Was in diesen fernen Ländern, die den Europäern verschlossen sind, geschieht, können wir in allen Einzelheiten nicht wissen. Aber eines ist sicher: Die Türkei versuchte, das in der nationalen Republik als ethnische Trennung betrachtete stammesgesellschaftliche Kurdischsein, ohne Heuchelei oder Lügen, mit einer offenen und aufrichtigen Gewalt vollständig zu beseitigen. In diesem Zusammenhang wurden die aufständischen Scheichs gehängt, widerspenstige Stämme an andere Orte verlegt, Eisenbahnen und Volksschulen gebaut, kurz gesagt, alle politischen Maßnahmen und Zwangsinstrumente des modernen Staates wurden eingesetzt. So erfüllte sich das ewige Gesetz Anatoliens, das seit Tausenden von Jahren viel größere und wertvollere Völker als die Kurden verschlungen hat.
„Wenn die Türkei sicher gewesen wäre, dass sie in zwanzig oder dreißig Jahren auf natürliche Weise, ganz in Ruhe und ohne jeglichen äußeren Einfluss, alle Kurden Anatoliens würde repräsentieren können, hätte sie auf die Wirkung dieses Gesetzes vertraut. Doch es gab keinen Grund, auf eine solche Hoffnung zu bauen.

ZIEL:
Schreiben Sie aus dem Quellenauszug den Abschnitt wortgetreu ab, der mit den Worten beginnt, die „Was in diesen“ enthalten, und mit „Kurden verschlungen hat.“ schließt.

ERFASSTE DATEN:
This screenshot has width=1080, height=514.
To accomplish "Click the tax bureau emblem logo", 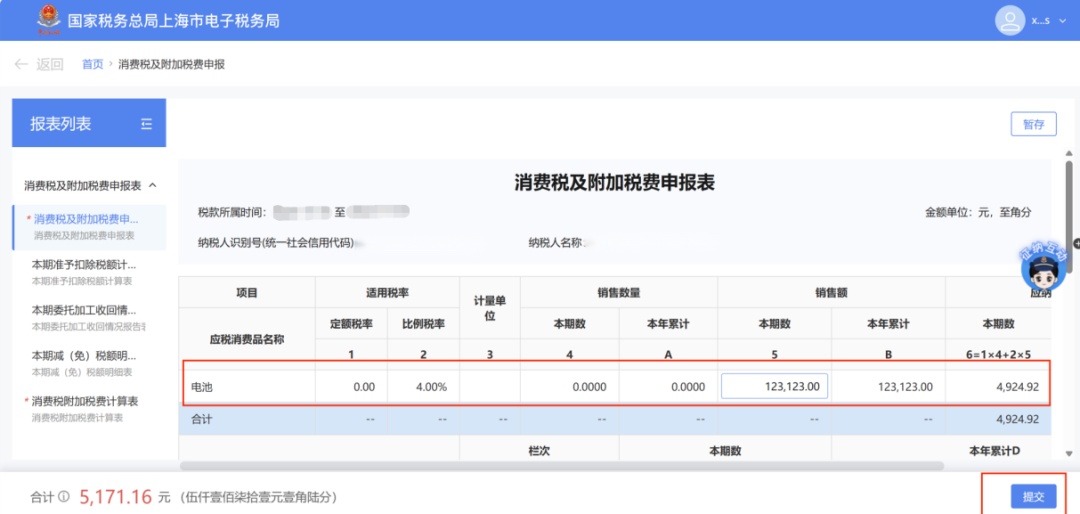I will pyautogui.click(x=47, y=20).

ERWARTETE AUSGABE:
Was in diesen fernen Ländern, die den Europäern verschlossen sind, geschieht, können wir in allen Einzelheiten nicht wissen. Aber eines ist sicher: Die Türkei versuchte, das in der nationalen Republik als ethnische Trennung betrachtete stammesgesellschaftliche Kurdischsein, ohne Heuchelei oder Lügen, mit einer offenen und aufrichtigen Gewalt vollständig zu beseitigen. In diesem Zusammenhang wurden die aufständischen Scheichs gehängt, widerspenstige Stämme an andere Orte verlegt, Eisenbahnen und Volksschulen gebaut, kurz gesagt, alle politischen Maßnahmen und Zwangsinstrumente des modernen Staates wurden eingesetzt. So erfüllte sich das ewige Gesetz Anatoliens, das seit Tausenden von Jahren viel größere und wertvollere Völker als die Kurden verschlungen hat.